→ **Source document**
Speaker
Description
We study the implications for leptogenesis in a class of left-right symmetric model, where all fermion masses are induced through the Universal Seesaw mechanism. Unlike conventional analyses, we do not use the decays of the neutrino embedded in the right-chiral lepton doublet, but rather those of the gauge-singlet mediators required for neutrino mass generation in the canonical Type-I seesaw. This model features a generalized parity symmetry, which is motivated by the solution to the strong $CP$ problem. Since this discrete symmetry doubles the fermionic degrees of freedom in this model, we can generate the required $CP$ violation in the heavy fermion decays with only a single generation of mediators. One of the distinct features of our scenario is that the bounds from thermalization or washout via gauge interactions typically encountered in the canonical left-right symmetric models do not apply here. Moreover, the heavy mediators can decay to both the left and the right-chiral neutrinos, leading to a cancellation in the resulting baryon asymmetry for decays above the left-right symmetry breaking scale. We discuss ways to avoid this cancellation and show that low scale left-right symmetry breaking above the current collider limits $v_R >18$ TeV is viable. The right chiral neutrinos also obtain their masses from the seesaw mechanism, and the lightest one turns out to have a sub-eV scale mass. We find that its abundance is consistent with standard cosmology, and it acts as potentially observable dark radiation.

→ **Provided data**

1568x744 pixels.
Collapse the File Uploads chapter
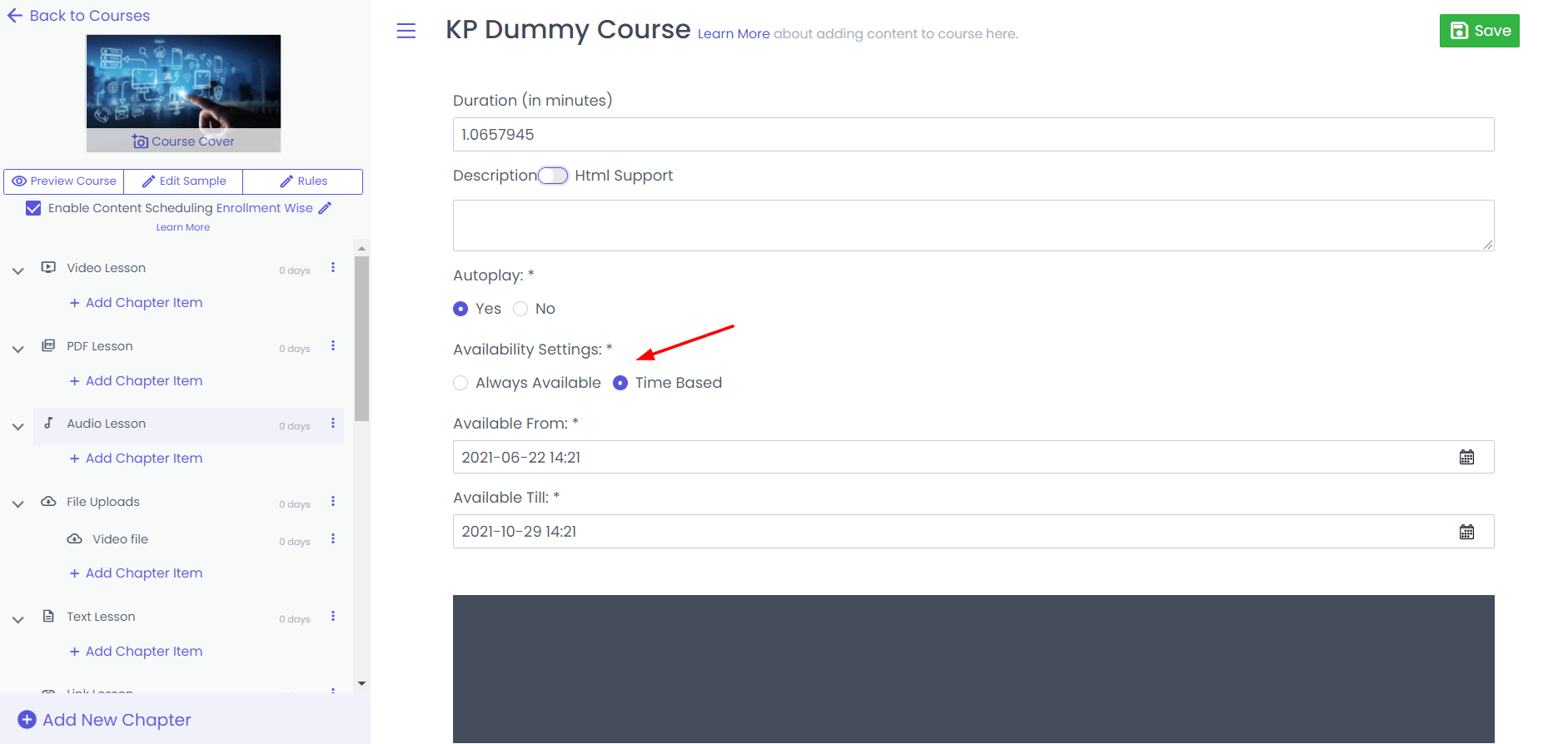point(17,504)
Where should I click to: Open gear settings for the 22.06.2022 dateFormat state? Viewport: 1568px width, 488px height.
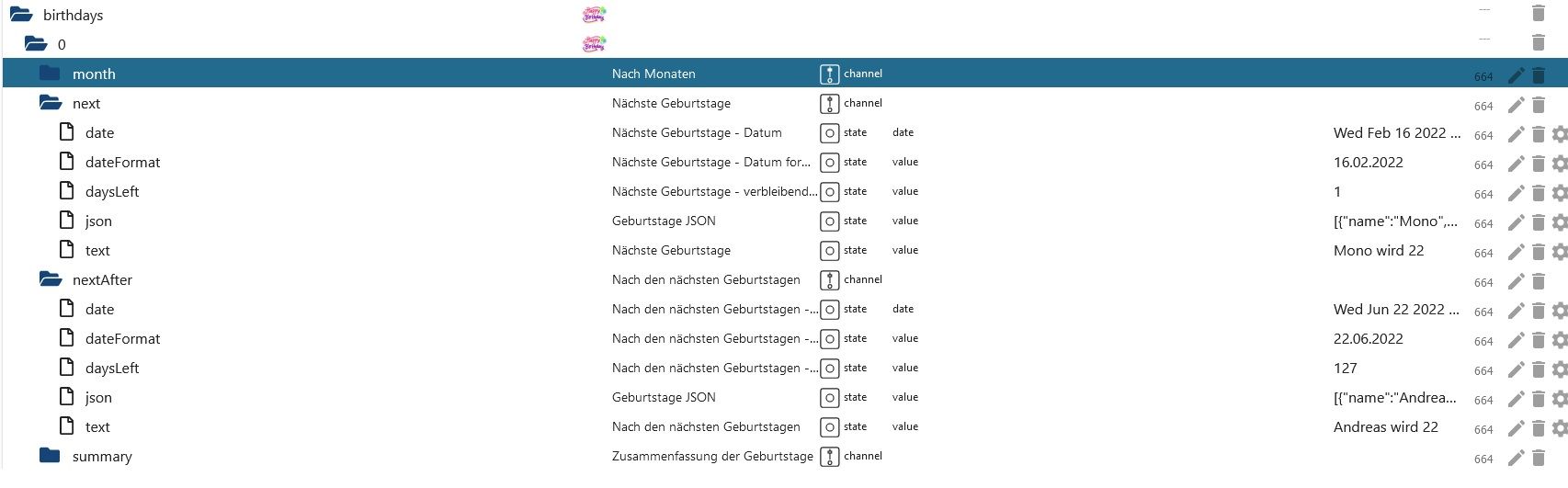pos(1559,340)
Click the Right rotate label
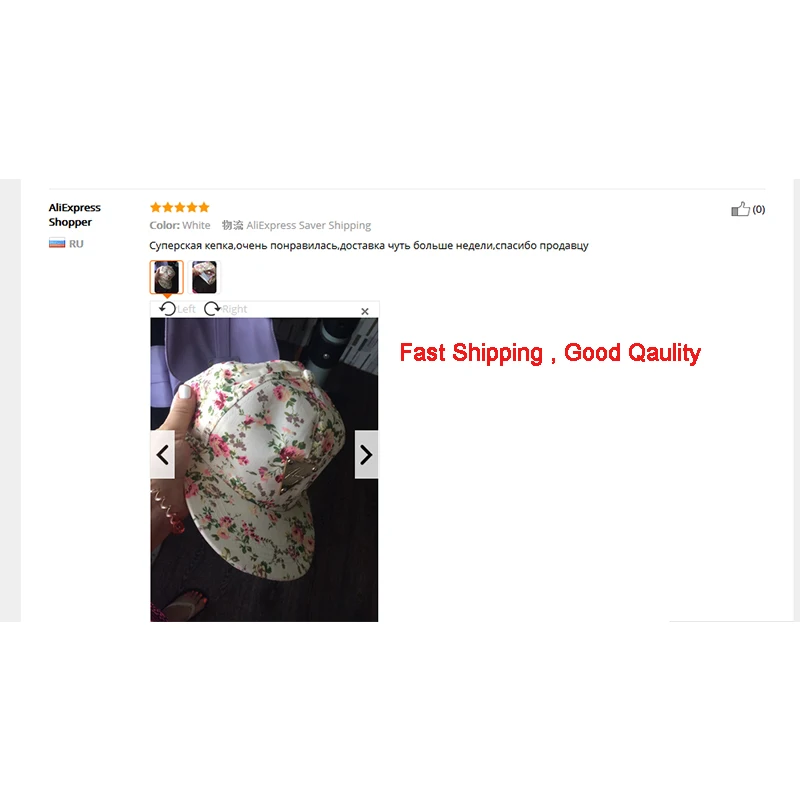 pos(234,309)
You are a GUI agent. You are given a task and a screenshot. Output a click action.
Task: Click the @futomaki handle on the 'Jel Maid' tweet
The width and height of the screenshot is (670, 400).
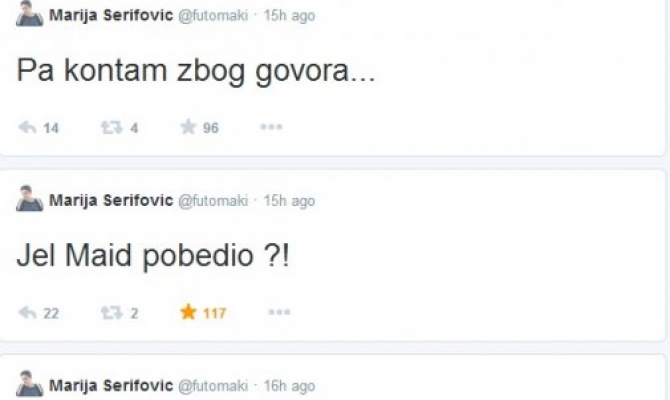tap(213, 201)
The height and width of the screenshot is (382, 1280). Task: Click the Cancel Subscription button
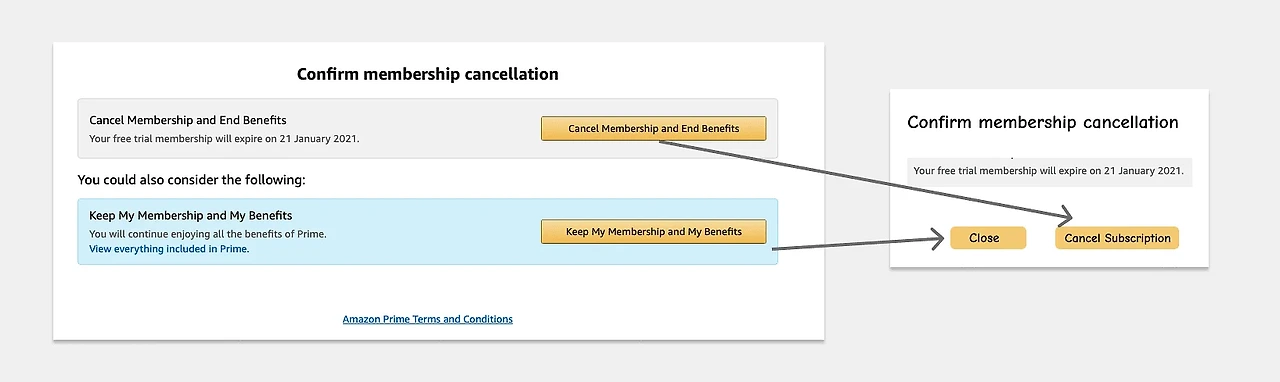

→ **Work instructions**
1. Why does the leptogenesis abstract say a single generation of mediators is enough to generate the required CP violation in the heavy fermion decays? Answer in one to three sentences.
2. What current collider limit on the left-right symmetry breaking scale does the leptogenesis abstract give?
3. What properties does the leptogenesis abstract attribute specifically to the lightest right-chiral neutrino? List all of them.

→ **Answers to the problems**
1. The model's generalized parity symmetry doubles the fermionic degrees of freedom. That doubling lets the required CP violation arise with only one generation of mediators.

2. v_R > 18 TeV.

3.
- It has a sub-eV scale mass.
- Its abundance is consistent with standard cosmology.
- It acts as potentially observable dark radiation.